* _GOAL OF THE EXERCISE_
Your answer must be every record below, written out exactly as it appears.

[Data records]
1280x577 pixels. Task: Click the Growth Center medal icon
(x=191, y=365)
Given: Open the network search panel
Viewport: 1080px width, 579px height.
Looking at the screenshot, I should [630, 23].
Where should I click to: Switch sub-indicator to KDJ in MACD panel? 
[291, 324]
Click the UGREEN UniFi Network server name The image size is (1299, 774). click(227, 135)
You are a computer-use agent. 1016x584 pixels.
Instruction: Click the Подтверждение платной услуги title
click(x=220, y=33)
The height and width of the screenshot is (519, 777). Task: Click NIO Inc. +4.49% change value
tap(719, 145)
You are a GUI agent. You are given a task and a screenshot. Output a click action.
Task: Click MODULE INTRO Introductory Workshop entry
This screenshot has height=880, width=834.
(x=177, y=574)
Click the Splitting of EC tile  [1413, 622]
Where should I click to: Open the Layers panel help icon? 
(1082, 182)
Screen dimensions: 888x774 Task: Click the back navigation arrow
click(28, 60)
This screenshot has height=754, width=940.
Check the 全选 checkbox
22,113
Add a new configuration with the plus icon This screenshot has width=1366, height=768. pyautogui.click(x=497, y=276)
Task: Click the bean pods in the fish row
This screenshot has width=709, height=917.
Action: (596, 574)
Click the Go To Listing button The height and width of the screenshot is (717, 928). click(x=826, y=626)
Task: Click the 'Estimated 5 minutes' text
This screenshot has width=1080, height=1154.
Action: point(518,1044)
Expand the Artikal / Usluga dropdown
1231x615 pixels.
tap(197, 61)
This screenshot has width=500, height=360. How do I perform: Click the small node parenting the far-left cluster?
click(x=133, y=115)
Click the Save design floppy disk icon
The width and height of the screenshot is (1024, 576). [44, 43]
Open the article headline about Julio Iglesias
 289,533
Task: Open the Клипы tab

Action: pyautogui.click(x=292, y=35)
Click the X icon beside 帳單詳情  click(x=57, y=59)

* _RESULT OF THIS TASK_
1280x577 pixels. Task: Click the Growth Center medal icon
(x=191, y=365)
Given: Open the network search panel
Viewport: 1080px width, 579px height.
Looking at the screenshot, I should [630, 23].
Where should I click to: Switch sub-indicator to KDJ in MACD panel? 
[291, 324]
Click the UGREEN UniFi Network server name The image size is (1299, 774). click(227, 135)
You are a computer-use agent. 1016x584 pixels.
Instruction: Click the Подтверждение платной услуги title
click(x=220, y=33)
The height and width of the screenshot is (519, 777). Task: Click NIO Inc. +4.49% change value
tap(719, 145)
You are a GUI agent. You are given a task and a screenshot. Output a click action.
Task: Click MODULE INTRO Introductory Workshop entry
This screenshot has height=880, width=834.
(x=177, y=574)
Click the Splitting of EC tile  [1413, 622]
Where should I click to: Open the Layers panel help icon? 
(1082, 182)
Screen dimensions: 888x774 Task: Click the back navigation arrow
click(28, 60)
This screenshot has height=754, width=940.
Check the 全选 checkbox
22,113
Add a new configuration with the plus icon This screenshot has width=1366, height=768. pyautogui.click(x=497, y=276)
Task: Click the bean pods in the fish row
This screenshot has width=709, height=917.
Action: (596, 574)
Click the Go To Listing button The height and width of the screenshot is (717, 928). click(x=826, y=626)
Task: Click the 'Estimated 5 minutes' text
This screenshot has width=1080, height=1154.
Action: point(518,1044)
Expand the Artikal / Usluga dropdown
1231x615 pixels.
tap(197, 61)
This screenshot has width=500, height=360. How do I perform: Click the small node parenting the far-left cluster?
click(x=133, y=115)
Click the Save design floppy disk icon
The width and height of the screenshot is (1024, 576). [44, 43]
Open the article headline about Julio Iglesias
 289,533
Task: Open the Клипы tab

Action: pyautogui.click(x=292, y=35)
Click the X icon beside 帳單詳情  click(x=57, y=59)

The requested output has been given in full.